Question

In order to get ethanethiol from bromoethane, the reagent used is
A.Sodium bisulphide
B.Sodium sulphide
C.Potassium thiocyanate
D.Potassium sulphide

Answer 1

Hint: We can understand that the reagent has to be bisulfide salt of alkali metal so that thiol substituted alkane and salt will be formed.

Complete step by step answer:
We have to know that the functional group thiol shows the presence of sulfur and hydrogen atoms $\left( {R - SH} \right).$ Here, R is the alkyl group (or) any organic substituent. It is given that one of the reagents is substituted alkane (or) haloalkane that is bromoethane.
We need to eliminate the bromo group and attach the thiol group with ethane. This can be done by using inorganic reagents of alkali metals (which belongs to group-1).
Now let us choose the most suitable reagent from the given options,
The formula of potassium thiocyanate is \[KSCN.\] If potassium thiocyanate reacts with bromoethane, the product formed will be ethyl thiocyanate and sodium bromide.
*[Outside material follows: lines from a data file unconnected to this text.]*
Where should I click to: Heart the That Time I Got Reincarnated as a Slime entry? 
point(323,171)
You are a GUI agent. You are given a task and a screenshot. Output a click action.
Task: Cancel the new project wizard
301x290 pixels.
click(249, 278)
The reaction is,
$KSCN + C{H_3}C{H_2}Br\xrightarrow{{}}C{H_3}C{H_2}SCN + KBr$
Option (D) is incorrect.
The formula of potassium sulphide is ${K_2}S.$ If potassium sulphide reacts with bromoethane, the product formed will be ethyl sulphide and sodium bromide. The reaction is,
${K_2}S + C{H_3}C{H_2}Br\xrightarrow{{}}C{H_3}C{H_2}S + KBr$
Option (C) is incorrect.
The formula of sodium sulphide is ${\text{N}}{{\text{a}}_{\text{2}}}{\text{S}}{\text{.}}$ If sodium sulphide reacts with bromoethane, the product formed will be ethyl sulphide and sodium bromide. The reaction is,
$N{a_2}S + C{H_3}C{H_2}Br\xrightarrow{{}}C{H_3}C{H_2}S + NaBr$
Option (B) is incorrect.
We can obtain ethanethiol from the reagent sodium bisulfide. The formula for sodium bisulfide is $NaSH$ the reaction is,
$NaSH + C{H_3}C{H_2}Br\xrightarrow{{}}C{H_3}C{H_2}SH + NaBr$
Hence, the correct option is option A.

Note:
We know that group-1 elements are alkali metals, and they form salts with non-metals (halogens). Therefore, we can use sodium or potassium salts to eliminate the bromine group present in haloalkane.